I'll don yellow jersey - Wiggins
PUBLISHED: 17:52 06 July 2007 | UPDATED: 14:35 07 September 2010
By Jonny Weeks Bradley Wiggins believes he has a great chance to wear the famous yellow leader's jersey when the Tour de France begins in London. The 27-year-old Maida Vale rider is one of the favourites to win tomorrow's 7.9km prologue event which passes
By Jonny Weeks
Bradley Wiggins believes he has a great chance to wear the famous yellow leader's jersey when the Tour de France begins in London.
The 27-year-old Maida Vale rider is one of the favourites to win tomorrow's 7.9km prologue event which passes through Hyde Park - the place where he endured hours of punishing practice before achieving glory on the track.
The four-times Olympic medallist and double World Champion has been offered a place in the French team Cofidis.
And after winning the prologue to the Dauphine Libere race earlier this year, he claims he is in the best form of his life.
"Athens Olympics was obviously a great year, but I think I'd trounce myself if I raced the Bradley Wiggins from 2004," he said.
"I always knew I was capable (of winning a prestigious road race), but it just never happened before The Dauphine, so it was a relief more than anything.
"It seemed like an eternity waiting to do a result like that."
Wiggins knows that all eyes will be on him and one of his rivals, Scotsman David Millar, for the start of the Tour in Britain. But he says the weight of expectation doesn't affect him.
"As I sit here today, some people are touting me as one of the favourites," he said. "But six months ago a lot of people didn't give me a look in and even I didn't, because I hadn't seen any evidence I was capable of doing it.
"Now I have made that transition and now I have shown I can do on the road what I did on the track. It's reassuring and it helps me to relax more now.
"There is a lot of hype because it's a good opportunity for us to promote the sport in Britain, and having Brits in the frame for the yellow jersey helps of course.
"I think afterwards I'll appreciate how big it is."
Yet it's hardly surprising that the magnitude of the event has bypassed Wiggins. The twists and turns of the prologue course are so familiar to him, it's almost like he's preparing for another practice session.

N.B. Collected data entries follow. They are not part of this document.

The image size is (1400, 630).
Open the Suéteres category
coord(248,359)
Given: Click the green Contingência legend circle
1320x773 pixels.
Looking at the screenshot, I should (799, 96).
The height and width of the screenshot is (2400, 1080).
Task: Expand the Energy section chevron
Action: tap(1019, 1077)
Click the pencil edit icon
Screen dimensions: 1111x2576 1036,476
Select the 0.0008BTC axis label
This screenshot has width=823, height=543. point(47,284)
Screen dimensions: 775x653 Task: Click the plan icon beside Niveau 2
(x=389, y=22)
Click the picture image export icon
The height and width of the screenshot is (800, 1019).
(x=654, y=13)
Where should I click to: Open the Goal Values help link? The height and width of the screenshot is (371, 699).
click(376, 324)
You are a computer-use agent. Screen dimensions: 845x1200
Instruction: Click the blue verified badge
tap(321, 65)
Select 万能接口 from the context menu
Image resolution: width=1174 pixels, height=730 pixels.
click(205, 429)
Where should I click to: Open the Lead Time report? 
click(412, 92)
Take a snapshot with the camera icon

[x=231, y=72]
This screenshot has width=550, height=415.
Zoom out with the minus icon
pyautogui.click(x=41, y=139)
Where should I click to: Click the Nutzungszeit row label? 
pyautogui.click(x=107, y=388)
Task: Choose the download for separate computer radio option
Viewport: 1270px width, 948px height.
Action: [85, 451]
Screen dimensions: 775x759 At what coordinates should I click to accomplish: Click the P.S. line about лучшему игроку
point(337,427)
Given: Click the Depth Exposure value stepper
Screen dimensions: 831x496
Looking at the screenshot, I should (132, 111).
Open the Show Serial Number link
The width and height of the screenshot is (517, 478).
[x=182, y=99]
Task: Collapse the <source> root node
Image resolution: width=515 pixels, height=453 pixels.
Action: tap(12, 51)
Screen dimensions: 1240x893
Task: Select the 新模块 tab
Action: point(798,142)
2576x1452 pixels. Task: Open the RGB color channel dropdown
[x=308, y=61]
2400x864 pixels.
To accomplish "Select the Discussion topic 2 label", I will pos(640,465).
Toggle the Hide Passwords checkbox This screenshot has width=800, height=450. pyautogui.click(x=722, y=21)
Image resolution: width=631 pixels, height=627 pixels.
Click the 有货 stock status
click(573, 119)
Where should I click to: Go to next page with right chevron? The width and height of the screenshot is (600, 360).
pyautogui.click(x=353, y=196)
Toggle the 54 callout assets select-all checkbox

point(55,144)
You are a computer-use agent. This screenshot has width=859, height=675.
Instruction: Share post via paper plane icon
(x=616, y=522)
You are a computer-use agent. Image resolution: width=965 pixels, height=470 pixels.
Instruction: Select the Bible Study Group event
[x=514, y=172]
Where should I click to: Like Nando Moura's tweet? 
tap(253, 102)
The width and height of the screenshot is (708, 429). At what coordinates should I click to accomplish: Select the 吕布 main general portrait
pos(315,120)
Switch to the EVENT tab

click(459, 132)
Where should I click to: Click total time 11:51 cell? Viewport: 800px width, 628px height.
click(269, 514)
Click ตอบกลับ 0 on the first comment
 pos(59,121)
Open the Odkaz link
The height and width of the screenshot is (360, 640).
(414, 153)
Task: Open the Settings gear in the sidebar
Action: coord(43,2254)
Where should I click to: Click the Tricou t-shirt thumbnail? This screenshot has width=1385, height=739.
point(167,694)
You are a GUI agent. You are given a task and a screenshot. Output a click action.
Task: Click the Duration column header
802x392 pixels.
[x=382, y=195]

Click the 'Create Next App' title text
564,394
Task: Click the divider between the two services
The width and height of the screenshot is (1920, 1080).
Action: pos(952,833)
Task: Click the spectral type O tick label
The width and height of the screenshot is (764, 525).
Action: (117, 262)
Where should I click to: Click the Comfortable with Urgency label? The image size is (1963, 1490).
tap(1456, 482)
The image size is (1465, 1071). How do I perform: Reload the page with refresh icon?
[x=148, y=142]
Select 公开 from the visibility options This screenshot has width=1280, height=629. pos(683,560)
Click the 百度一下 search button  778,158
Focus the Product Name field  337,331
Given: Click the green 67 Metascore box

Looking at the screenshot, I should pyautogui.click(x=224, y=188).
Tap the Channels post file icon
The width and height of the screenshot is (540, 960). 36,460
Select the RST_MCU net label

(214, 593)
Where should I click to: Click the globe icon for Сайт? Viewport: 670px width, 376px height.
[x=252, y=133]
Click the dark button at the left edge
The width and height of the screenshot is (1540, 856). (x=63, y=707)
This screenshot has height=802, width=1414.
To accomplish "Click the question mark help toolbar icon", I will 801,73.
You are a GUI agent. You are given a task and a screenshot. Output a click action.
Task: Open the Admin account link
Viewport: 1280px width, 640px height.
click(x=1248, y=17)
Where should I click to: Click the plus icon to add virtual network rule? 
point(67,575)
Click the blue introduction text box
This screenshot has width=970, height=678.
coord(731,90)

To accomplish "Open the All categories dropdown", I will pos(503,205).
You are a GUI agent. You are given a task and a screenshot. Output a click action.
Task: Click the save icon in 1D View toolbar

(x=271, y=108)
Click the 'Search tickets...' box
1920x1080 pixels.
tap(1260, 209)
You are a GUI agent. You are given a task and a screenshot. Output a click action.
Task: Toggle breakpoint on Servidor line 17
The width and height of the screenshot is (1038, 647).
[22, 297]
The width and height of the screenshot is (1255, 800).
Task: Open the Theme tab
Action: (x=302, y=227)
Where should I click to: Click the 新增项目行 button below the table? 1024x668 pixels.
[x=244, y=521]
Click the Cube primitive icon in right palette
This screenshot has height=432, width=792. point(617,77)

"I have visualised it so many times in my head," he says.
"The start is very fast up to the first corner and then once you get to the middle bit you probably have 2km either side where you can get going, and you hardly have to hit the brakes back down through Hyde Park Corner, so I really like it. It's going to be about nine minutes long which I think is ideal for me."
But Wiggins, who also rode for Cofidis last year, has ambitions beyond the prologue. He sees himself as a contender for the main sprint races during the Tour and hopes to play a pivotal role in helping his team-mates during the mountain climbs.
"I want to be part of the race throughout, instead of being part of the prologue and then being anonymous for three weeks," he added.
"I know what to expect. And knowing what the Tour is about is half the battle."
Tomorrow's prologue race begins at Trafalgar Square and finishes at The Mall. The first stage of the Tour on Sunday goes from Greenwich to Canterbury.